Wednesday, 18 January 2012

New Year’s resolution: Exercise

We are in the third week of the New Year. Some of our readers’ New Year’s resolution was most likely “exercise more”. If you are one of them, are you still pursuing your goal? In previous posts, we reported on the benefits of frequent physical exercise, such as improved brain functioning. It also enhances our well-being. How about our health? No doubt, you might say, exercise improves our health. But things don’t seem to be that simple, as Gina Kolata reports in an article in the New York Times.

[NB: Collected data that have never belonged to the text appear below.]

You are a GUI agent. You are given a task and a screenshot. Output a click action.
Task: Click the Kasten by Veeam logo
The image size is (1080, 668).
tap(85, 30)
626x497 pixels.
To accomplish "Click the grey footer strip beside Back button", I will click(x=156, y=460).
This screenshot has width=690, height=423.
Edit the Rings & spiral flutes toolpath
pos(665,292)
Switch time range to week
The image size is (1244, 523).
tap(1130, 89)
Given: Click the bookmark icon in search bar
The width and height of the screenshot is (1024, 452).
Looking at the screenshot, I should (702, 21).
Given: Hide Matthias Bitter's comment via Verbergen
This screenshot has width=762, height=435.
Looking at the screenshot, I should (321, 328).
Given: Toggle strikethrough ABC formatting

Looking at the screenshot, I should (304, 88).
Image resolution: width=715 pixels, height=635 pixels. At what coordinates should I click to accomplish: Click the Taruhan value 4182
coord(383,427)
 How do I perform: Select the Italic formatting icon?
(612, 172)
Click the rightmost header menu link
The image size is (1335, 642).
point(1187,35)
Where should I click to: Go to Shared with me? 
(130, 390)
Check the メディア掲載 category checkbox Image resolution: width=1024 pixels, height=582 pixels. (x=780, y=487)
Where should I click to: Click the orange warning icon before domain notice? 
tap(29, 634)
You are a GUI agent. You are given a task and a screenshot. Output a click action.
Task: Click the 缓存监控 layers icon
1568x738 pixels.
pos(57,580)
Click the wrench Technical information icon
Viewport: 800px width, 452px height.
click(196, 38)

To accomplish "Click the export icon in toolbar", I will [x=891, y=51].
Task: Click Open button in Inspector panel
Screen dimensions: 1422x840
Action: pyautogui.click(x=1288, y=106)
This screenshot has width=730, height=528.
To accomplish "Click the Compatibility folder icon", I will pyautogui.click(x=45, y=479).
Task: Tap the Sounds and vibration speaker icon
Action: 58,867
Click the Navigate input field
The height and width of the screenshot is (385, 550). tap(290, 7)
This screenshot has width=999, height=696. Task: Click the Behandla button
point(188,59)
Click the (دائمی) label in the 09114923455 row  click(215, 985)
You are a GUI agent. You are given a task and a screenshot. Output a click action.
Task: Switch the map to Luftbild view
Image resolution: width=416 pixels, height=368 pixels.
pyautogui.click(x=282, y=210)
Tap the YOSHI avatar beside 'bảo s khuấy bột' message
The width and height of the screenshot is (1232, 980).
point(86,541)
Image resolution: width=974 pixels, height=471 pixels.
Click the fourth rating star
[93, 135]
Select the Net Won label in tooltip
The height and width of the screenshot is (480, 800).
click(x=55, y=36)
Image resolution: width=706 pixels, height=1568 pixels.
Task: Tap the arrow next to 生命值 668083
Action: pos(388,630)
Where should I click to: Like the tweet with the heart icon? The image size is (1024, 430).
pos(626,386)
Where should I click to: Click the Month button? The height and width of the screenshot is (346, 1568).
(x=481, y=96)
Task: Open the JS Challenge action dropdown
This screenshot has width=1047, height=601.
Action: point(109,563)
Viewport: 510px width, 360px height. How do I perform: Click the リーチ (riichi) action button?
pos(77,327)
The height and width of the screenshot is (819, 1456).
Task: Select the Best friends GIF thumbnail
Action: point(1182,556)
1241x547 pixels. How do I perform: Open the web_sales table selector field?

It seems that exercise is not a guarantee for losing weight, even when combined with a diet. However, it diminishes the risk of diabetes in obese and sedentary people. And in order to prevent heart disease, one does not seem to exercise very hard. Some studies apparently revealed that doing something is better than doing nothing, but that doing more is not necessarily better. Other researchers found that it does not even lower cholesterol levels or decrease blood pressure. It only does when combined with weight loss. The whole article can be found in the New York Times.

This might sound discouraging in the first moment. But the positive aspect is that apparently it is not necessary to do extreme workouts in order to improve one’s health. Rather, just doing some more walking, which is easy to integrate into the daily routine, seems to be enough in order to prevent heart disease.

This is in line with another interesting finding: Losing weight (or not putting on weight) seems to depend on other factors than exercise and dieting. It looks as if it was rather the little movements one makes throughout the day, as James Vlahos reports in the New York Times. He outlines various studies in which it showed that it is the minor movements we make and their frequency that really burn calories and that often make the difference between skinny and big people. Simply moving instead of sitting still seems to be a key factor for losing weight or not putting on any. Little activities like getting up and getting a book out of the shelf or tying up your shoes seems to be enough. Being inactive, on the other hand, seems to raise the risk of dying and is apparently disadvantageous for metabolism.

Thus, the good news is that you may not need a sophisticated exercise regimen. It seems to be sufficient to simply do some more walking, take the staircase instead of the lift, ride your bike to town instead of taking the car, and redesign your environment so that you have to move around more. Simple, but effective!